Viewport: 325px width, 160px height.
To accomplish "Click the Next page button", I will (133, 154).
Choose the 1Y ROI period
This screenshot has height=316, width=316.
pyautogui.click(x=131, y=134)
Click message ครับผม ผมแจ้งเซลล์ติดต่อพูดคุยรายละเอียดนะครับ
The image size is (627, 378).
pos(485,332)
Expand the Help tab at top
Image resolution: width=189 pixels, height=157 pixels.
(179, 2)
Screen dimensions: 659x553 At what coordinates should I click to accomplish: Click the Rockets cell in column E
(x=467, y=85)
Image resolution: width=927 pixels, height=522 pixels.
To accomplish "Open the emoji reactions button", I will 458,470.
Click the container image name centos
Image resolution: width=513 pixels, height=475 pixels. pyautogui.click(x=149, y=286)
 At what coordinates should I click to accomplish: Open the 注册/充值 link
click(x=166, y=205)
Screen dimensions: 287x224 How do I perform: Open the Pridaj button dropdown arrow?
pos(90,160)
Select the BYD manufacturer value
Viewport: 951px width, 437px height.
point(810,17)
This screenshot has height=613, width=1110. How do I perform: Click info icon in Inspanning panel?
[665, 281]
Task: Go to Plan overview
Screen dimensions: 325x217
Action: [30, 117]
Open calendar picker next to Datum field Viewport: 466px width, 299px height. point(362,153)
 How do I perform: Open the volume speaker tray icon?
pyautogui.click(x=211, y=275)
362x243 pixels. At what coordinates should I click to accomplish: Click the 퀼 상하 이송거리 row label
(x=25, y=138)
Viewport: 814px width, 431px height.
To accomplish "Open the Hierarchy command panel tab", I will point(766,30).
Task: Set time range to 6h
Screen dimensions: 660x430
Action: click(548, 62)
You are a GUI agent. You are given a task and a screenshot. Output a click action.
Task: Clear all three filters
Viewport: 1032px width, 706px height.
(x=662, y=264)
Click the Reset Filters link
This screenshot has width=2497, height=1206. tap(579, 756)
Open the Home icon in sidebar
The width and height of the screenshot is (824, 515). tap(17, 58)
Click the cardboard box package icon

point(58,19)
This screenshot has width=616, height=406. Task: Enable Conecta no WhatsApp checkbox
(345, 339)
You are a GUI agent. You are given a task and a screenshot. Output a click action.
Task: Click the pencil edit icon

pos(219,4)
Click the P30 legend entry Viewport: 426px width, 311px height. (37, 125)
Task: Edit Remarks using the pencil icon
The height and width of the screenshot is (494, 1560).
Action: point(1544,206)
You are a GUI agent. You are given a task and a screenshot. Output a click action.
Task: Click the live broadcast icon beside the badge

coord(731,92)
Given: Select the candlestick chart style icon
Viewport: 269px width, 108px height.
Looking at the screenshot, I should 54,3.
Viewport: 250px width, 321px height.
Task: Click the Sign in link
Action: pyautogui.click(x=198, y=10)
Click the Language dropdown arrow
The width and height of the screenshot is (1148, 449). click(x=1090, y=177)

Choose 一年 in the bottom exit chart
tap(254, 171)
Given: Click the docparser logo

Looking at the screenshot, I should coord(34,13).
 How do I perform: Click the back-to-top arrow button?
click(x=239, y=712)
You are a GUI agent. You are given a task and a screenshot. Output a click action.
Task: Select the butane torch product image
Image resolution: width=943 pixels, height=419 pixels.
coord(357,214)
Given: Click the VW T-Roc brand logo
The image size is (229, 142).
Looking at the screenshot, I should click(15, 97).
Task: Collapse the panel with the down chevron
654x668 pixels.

+ + +

The answer must be a verbatim transcription of all the entries.

Viewport: 325px width, 160px height.
To accomplish "Click the Next page button", I will (133, 154).
Choose the 1Y ROI period
This screenshot has height=316, width=316.
pyautogui.click(x=131, y=134)
Click message ครับผม ผมแจ้งเซลล์ติดต่อพูดคุยรายละเอียดนะครับ
The image size is (627, 378).
pos(485,332)
Expand the Help tab at top
Image resolution: width=189 pixels, height=157 pixels.
(179, 2)
Screen dimensions: 659x553 At what coordinates should I click to accomplish: Click the Rockets cell in column E
(x=467, y=85)
Image resolution: width=927 pixels, height=522 pixels.
To accomplish "Open the emoji reactions button", I will 458,470.
Click the container image name centos
Image resolution: width=513 pixels, height=475 pixels. pyautogui.click(x=149, y=286)
 At what coordinates should I click to accomplish: Open the 注册/充值 link
click(x=166, y=205)
Screen dimensions: 287x224 How do I perform: Open the Pridaj button dropdown arrow?
pos(90,160)
Select the BYD manufacturer value
Viewport: 951px width, 437px height.
point(810,17)
This screenshot has height=613, width=1110. How do I perform: Click info icon in Inspanning panel?
[665, 281]
Task: Go to Plan overview
Screen dimensions: 325x217
Action: [30, 117]
Open calendar picker next to Datum field Viewport: 466px width, 299px height. point(362,153)
 How do I perform: Open the volume speaker tray icon?
pyautogui.click(x=211, y=275)
362x243 pixels. At what coordinates should I click to accomplish: Click the 퀼 상하 이송거리 row label
(x=25, y=138)
Viewport: 814px width, 431px height.
To accomplish "Open the Hierarchy command panel tab", I will point(766,30).
Task: Set time range to 6h
Screen dimensions: 660x430
Action: click(548, 62)
You are a GUI agent. You are given a task and a screenshot. Output a click action.
Task: Clear all three filters
Viewport: 1032px width, 706px height.
(x=662, y=264)
Click the Reset Filters link
This screenshot has width=2497, height=1206. tap(579, 756)
Open the Home icon in sidebar
The width and height of the screenshot is (824, 515). tap(17, 58)
Click the cardboard box package icon

point(58,19)
This screenshot has width=616, height=406. Task: Enable Conecta no WhatsApp checkbox
(345, 339)
You are a GUI agent. You are given a task and a screenshot. Output a click action.
Task: Click the pencil edit icon

pos(219,4)
Click the P30 legend entry Viewport: 426px width, 311px height. (37, 125)
Task: Edit Remarks using the pencil icon
The height and width of the screenshot is (494, 1560).
Action: point(1544,206)
You are a GUI agent. You are given a task and a screenshot. Output a click action.
Task: Click the live broadcast icon beside the badge

coord(731,92)
Given: Select the candlestick chart style icon
Viewport: 269px width, 108px height.
Looking at the screenshot, I should 54,3.
Viewport: 250px width, 321px height.
Task: Click the Sign in link
Action: pyautogui.click(x=198, y=10)
Click the Language dropdown arrow
The width and height of the screenshot is (1148, 449). click(x=1090, y=177)

Choose 一年 in the bottom exit chart
tap(254, 171)
Given: Click the docparser logo

Looking at the screenshot, I should coord(34,13).
 How do I perform: Click the back-to-top arrow button?
click(x=239, y=712)
You are a GUI agent. You are given a task and a screenshot. Output a click action.
Task: Select the butane torch product image
Image resolution: width=943 pixels, height=419 pixels.
coord(357,214)
Given: Click the VW T-Roc brand logo
The image size is (229, 142).
Looking at the screenshot, I should click(15, 97).
Task: Collapse the panel with the down chevron
654x668 pixels.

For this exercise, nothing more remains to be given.